───── Text segment
A judicial review brought by a clinical research company against the Health Research Authority (HRA), challenging the steps that the clinical trials regulator took to monitor the registration of clinical trials, has been upheld by a High Court judge in a judgement published on 28 July 2015.
The dispute focused on changes made by the HRA requiring companies seeking approval for new trials to commit to publishing the results of all previous trials. In September 2013, the HRA made the registration of a clinical trial a condition of approval to run that trial. From April 2015, it has asked researchers applying to run a clinical trial to declare that all past trials have been registered, including those approved before September 2013.
Lawyers representing the pharmaceutical company Richmond Pharmacology argued that the retrospective change was unlawful. The ruling means that companies sponsoring phase I clinical trials in the UK retain control over whether and when they make public the registration of previously conducted trials, they say.
In upholding the judicial review, heard in Manchester on 16 July 2015, Mr Justice Jay said that the HRA must be clear about what constitutes guidance and what constitutes legal obligations. “A legal obligation flows from the imposition of a specific requirement of the clinical trials regulations,” he explained.
──────────
───── Supplied entries
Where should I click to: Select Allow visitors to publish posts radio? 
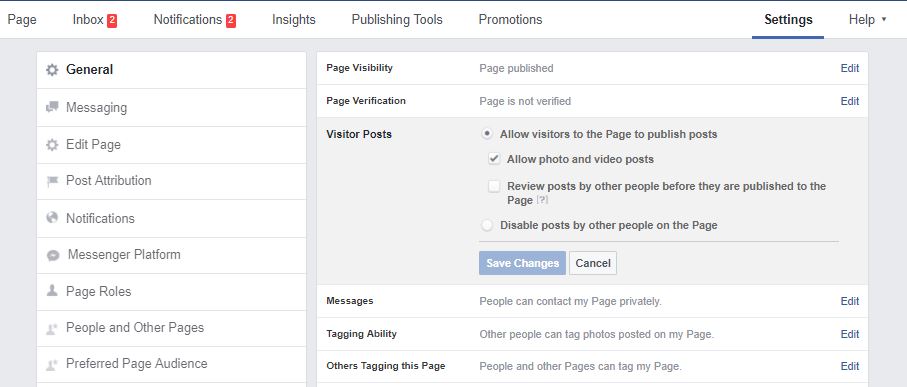[487, 134]
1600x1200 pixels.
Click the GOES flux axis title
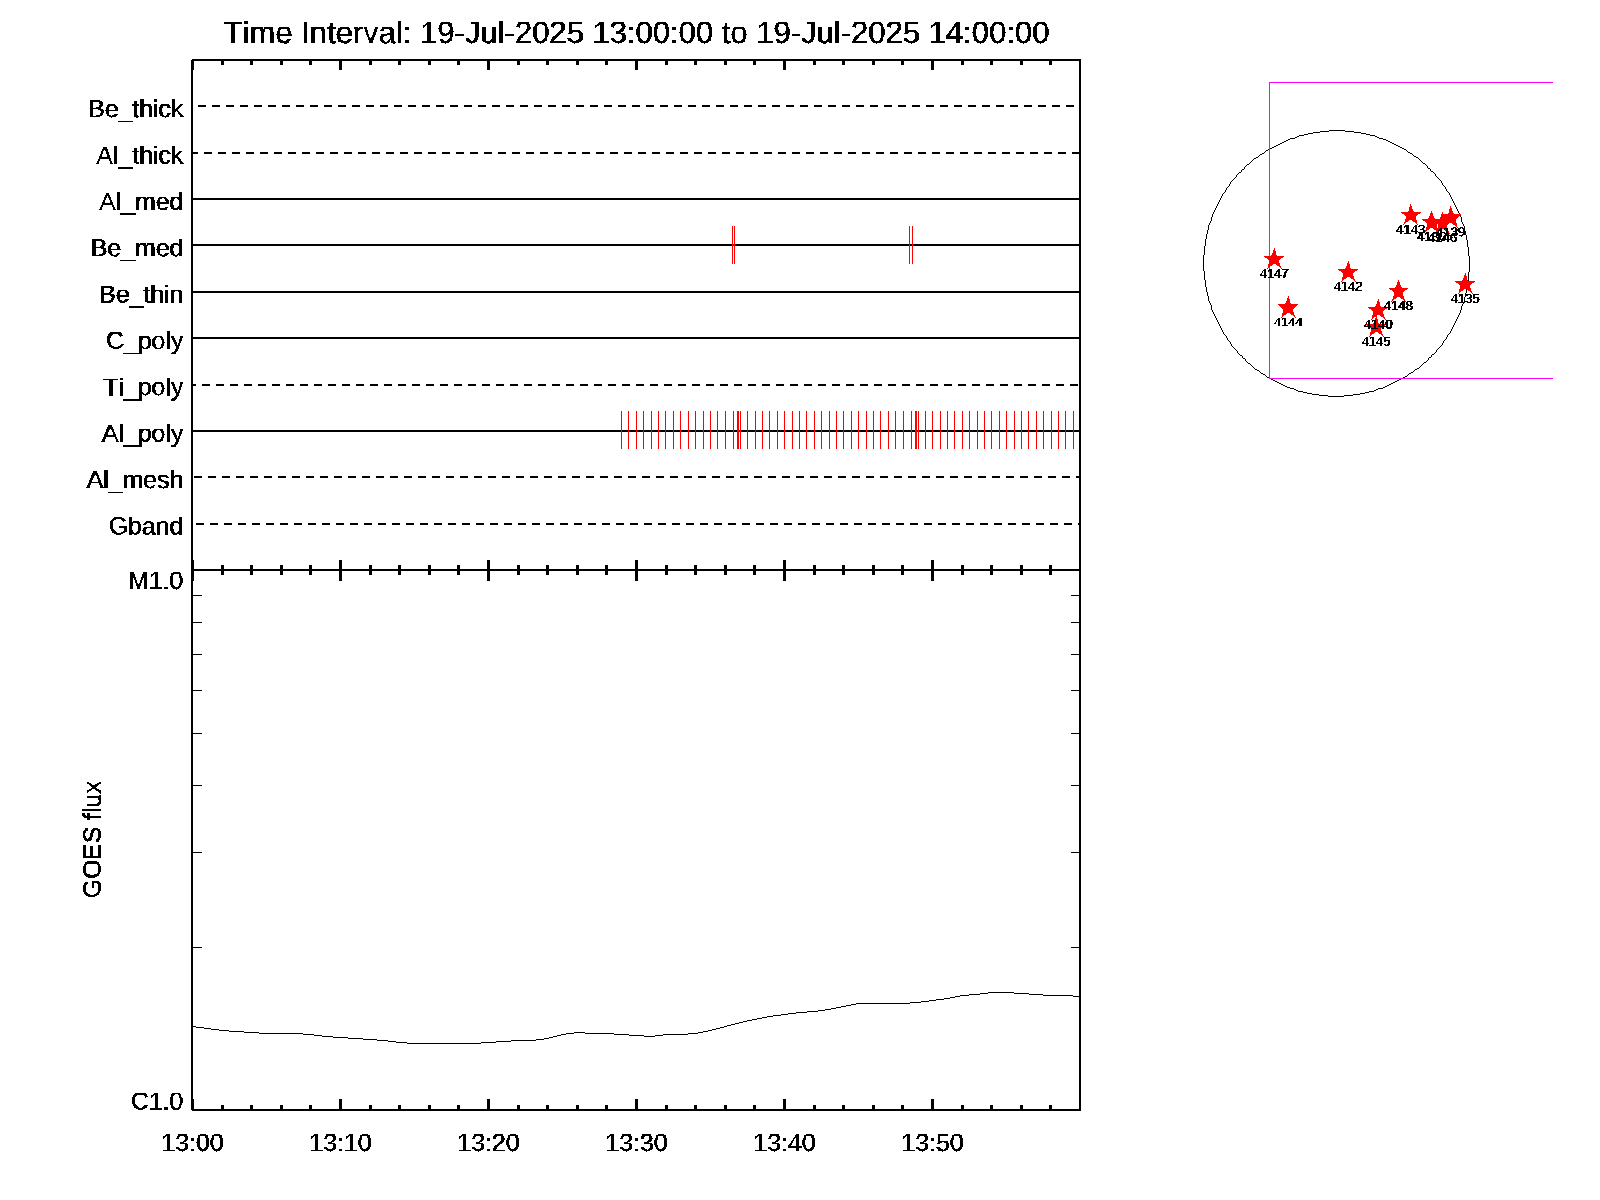(92, 840)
──────────
**Assignment**
Please say where and when the judicial review in the article about the Health Research Authority was heard.

**Solved problem**
It was heard in Manchester on 16 July 2015.